▶ [WHAT THIS TASK INVOLVES]
What's wanted is the full listing, reproduced exactly.

▶ [DATA SUPPLIED]
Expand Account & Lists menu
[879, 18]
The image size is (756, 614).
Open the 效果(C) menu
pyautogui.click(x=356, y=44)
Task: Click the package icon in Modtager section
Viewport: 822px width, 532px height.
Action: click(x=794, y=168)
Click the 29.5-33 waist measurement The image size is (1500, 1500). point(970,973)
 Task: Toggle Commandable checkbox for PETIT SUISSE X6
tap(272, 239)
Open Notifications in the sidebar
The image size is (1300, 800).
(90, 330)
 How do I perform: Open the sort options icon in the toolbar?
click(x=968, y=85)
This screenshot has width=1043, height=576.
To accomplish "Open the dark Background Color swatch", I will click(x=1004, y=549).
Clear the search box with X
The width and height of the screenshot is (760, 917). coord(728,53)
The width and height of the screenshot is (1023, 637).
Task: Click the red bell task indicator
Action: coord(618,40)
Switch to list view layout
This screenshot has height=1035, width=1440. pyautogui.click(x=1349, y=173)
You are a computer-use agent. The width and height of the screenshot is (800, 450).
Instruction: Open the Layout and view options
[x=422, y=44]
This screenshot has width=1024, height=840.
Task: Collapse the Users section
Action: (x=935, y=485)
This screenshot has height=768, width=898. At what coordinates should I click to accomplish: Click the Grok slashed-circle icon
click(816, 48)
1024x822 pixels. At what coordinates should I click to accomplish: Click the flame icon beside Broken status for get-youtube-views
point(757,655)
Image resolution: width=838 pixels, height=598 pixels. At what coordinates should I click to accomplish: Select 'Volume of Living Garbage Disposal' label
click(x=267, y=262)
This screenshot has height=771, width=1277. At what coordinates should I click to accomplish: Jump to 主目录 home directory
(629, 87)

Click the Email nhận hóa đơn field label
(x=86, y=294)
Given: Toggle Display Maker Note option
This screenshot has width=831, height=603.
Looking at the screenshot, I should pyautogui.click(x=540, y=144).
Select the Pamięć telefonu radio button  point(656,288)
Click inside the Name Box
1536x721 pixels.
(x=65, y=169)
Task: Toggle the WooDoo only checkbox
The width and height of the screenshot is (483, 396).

▶ [TASK ANSWER]
Expand Account & Lists menu
[879, 18]
The image size is (756, 614).
Open the 效果(C) menu
pyautogui.click(x=356, y=44)
Task: Click the package icon in Modtager section
Viewport: 822px width, 532px height.
Action: click(x=794, y=168)
Click the 29.5-33 waist measurement The image size is (1500, 1500). point(970,973)
 Task: Toggle Commandable checkbox for PETIT SUISSE X6
tap(272, 239)
Open Notifications in the sidebar
The image size is (1300, 800).
(90, 330)
 How do I perform: Open the sort options icon in the toolbar?
click(x=968, y=85)
This screenshot has width=1043, height=576.
To accomplish "Open the dark Background Color swatch", I will click(x=1004, y=549).
Clear the search box with X
The width and height of the screenshot is (760, 917). coord(728,53)
The width and height of the screenshot is (1023, 637).
Task: Click the red bell task indicator
Action: coord(618,40)
Switch to list view layout
This screenshot has height=1035, width=1440. pyautogui.click(x=1349, y=173)
You are a computer-use agent. The width and height of the screenshot is (800, 450).
Instruction: Open the Layout and view options
[x=422, y=44]
This screenshot has width=1024, height=840.
Task: Collapse the Users section
Action: (x=935, y=485)
This screenshot has height=768, width=898. At what coordinates should I click to accomplish: Click the Grok slashed-circle icon
click(816, 48)
1024x822 pixels. At what coordinates should I click to accomplish: Click the flame icon beside Broken status for get-youtube-views
point(757,655)
Image resolution: width=838 pixels, height=598 pixels. At what coordinates should I click to accomplish: Select 'Volume of Living Garbage Disposal' label
click(x=267, y=262)
This screenshot has height=771, width=1277. At what coordinates should I click to accomplish: Jump to 主目录 home directory
(629, 87)

Click the Email nhận hóa đơn field label
(x=86, y=294)
Given: Toggle Display Maker Note option
This screenshot has width=831, height=603.
Looking at the screenshot, I should pyautogui.click(x=540, y=144).
Select the Pamięć telefonu radio button  point(656,288)
Click inside the Name Box
1536x721 pixels.
(x=65, y=169)
Task: Toggle the WooDoo only checkbox
The width and height of the screenshot is (483, 396).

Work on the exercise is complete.